Q12: How do you handle a forced breaking change you cannot avoid?¶
Some breaks are non-negotiable — a security vulnerability, a legal requirement (GDPR field removal), or a data-integrity bug where the old behavior is actively wrong. When additive-only isn't an option, you minimize blast radius and maximize warning. First, scope it as narrowly as possible: change one field or one endpoint, not the whole surface. Second, if the change is a fix to broken behavior, consider gating the corrected behavior behind an opt-in flag/header initially, then flipping the default after a migration window. Third, for genuine security issues you may have to break fast — but you still communicate loudly, provide a clear migration path, and where possible ship a compatibility shim (Q6) so most clients are unaffected. Fourth, instrument heavily so you can see exactly who breaks and reach them.
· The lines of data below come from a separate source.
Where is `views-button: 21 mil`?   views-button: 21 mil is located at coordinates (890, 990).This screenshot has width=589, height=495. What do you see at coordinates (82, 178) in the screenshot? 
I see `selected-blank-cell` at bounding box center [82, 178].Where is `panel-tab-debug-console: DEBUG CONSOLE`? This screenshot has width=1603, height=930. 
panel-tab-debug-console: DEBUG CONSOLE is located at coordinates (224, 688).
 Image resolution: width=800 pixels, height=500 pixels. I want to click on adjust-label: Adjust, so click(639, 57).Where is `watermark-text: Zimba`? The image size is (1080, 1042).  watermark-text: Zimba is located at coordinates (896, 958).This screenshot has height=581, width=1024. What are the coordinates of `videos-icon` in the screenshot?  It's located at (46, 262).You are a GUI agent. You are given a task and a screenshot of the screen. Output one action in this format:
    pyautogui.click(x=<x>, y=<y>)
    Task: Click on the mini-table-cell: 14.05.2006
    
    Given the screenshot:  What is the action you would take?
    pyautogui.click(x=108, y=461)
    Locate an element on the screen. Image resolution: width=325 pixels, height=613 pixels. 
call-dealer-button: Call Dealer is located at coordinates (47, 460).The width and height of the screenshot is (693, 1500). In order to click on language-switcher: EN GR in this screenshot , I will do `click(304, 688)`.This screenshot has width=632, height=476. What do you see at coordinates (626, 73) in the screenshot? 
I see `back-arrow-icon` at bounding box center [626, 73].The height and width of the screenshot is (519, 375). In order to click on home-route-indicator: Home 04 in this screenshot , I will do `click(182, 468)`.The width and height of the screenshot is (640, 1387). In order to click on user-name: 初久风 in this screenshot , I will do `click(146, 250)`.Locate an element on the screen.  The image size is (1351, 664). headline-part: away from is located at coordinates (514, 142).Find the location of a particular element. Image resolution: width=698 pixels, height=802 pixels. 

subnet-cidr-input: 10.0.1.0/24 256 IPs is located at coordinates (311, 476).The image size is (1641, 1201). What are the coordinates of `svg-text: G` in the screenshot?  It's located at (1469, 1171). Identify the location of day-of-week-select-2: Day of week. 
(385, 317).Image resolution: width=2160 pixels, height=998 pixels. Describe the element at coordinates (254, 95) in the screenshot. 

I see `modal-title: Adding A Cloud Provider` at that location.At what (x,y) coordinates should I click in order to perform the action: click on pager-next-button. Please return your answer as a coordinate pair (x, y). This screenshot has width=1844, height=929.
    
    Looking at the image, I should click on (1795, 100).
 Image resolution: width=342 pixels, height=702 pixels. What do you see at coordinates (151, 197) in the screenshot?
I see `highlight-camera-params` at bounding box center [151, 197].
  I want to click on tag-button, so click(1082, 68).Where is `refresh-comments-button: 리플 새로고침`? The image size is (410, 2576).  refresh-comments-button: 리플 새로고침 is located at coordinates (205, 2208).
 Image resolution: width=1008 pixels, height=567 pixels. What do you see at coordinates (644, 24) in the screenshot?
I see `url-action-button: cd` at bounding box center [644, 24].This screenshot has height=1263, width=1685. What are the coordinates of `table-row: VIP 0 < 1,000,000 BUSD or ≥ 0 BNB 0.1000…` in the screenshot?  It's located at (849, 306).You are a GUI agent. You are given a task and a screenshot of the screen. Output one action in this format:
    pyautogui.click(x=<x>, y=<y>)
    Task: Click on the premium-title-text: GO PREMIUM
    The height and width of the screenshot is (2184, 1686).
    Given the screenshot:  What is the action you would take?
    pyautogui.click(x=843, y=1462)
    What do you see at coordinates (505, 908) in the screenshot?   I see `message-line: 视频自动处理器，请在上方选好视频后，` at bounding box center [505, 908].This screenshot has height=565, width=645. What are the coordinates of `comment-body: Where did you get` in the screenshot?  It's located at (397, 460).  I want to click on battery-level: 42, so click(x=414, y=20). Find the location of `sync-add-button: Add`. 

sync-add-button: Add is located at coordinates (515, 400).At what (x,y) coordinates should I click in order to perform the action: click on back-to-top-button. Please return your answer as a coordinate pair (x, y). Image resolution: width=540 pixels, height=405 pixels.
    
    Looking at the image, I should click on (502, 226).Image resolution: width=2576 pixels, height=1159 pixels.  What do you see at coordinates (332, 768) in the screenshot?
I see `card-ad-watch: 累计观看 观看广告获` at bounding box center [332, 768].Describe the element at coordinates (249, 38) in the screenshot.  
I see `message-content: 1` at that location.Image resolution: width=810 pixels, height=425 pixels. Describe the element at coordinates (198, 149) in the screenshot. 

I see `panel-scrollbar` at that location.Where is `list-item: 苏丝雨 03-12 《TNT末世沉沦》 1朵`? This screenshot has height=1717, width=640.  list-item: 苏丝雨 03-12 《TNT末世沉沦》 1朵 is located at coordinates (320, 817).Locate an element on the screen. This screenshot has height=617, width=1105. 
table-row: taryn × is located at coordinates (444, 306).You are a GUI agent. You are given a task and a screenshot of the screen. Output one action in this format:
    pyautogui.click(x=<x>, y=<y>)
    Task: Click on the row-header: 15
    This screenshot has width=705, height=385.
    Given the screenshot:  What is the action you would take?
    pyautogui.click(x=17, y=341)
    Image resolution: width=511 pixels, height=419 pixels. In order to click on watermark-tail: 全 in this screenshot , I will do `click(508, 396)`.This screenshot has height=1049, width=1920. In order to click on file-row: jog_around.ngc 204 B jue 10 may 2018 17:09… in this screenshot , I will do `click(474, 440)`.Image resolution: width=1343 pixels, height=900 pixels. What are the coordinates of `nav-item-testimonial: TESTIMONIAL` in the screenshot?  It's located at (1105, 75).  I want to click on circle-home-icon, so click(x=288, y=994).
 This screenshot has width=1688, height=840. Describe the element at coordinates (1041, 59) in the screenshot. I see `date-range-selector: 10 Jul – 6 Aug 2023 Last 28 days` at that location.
The honest interview answer: you cannot always keep the promise, so you invest in the tools (usage analytics, shims, contract tests) that let you break surgically when you must, rather than pretending it never happens.
Q13: Path vs header versioning — which would you pick and defend?¶
For a public API consumed by developers writing against docs and testing with curl, I'd default to URI path (/v2). It is legible, it shows up in logs and analytics for free, it caches cleanly, and it is trivial to route at the gateway. The cost — impure REST semantics and coarse-grained jumps — is acceptable because most public APIs bump majors rarely and want maximum discoverability. For an internal platform or a system that wants fine-grained, frequent, backward-compatible evolution — where consumers are your own services and you control their SDKs — I'd lean toward header or date-based versioning, because it keeps one canonical URI per resource and pairs naturally with additive-only evolution and shims. The defense in both cases is the same: match the mechanism to the consumer's tooling and your evolution frequency. The wrong answer is dogmatism about REST purity; the right answer is picking for the humans and machines that will actually call the thing.
Q14: Walk through the full deprecation lifecycle for a public endpoint.¶
The stages: Active (fully supported). Deprecated — the successor is generally available, you emit Deprecation headers, publish the migration guide, and announce; the endpoint keeps working with zero behavior change. Sunsetting — you set a concrete Sunset date (respecting your support-window SLA), identify the top remaining consumers via analytics, and reach out directly. Brownout — before the hard cutoff you run short, announced outages so silent dependents surface in a controlled window. Retired — once traffic has decayed to a negligible long tail, you remove the endpoint (or return 410 Gone with a pointer to the successor). Throughout, the guiding metric is residual traffic: you let data, not a calendar alone, tell you when it's safe to pull the plug.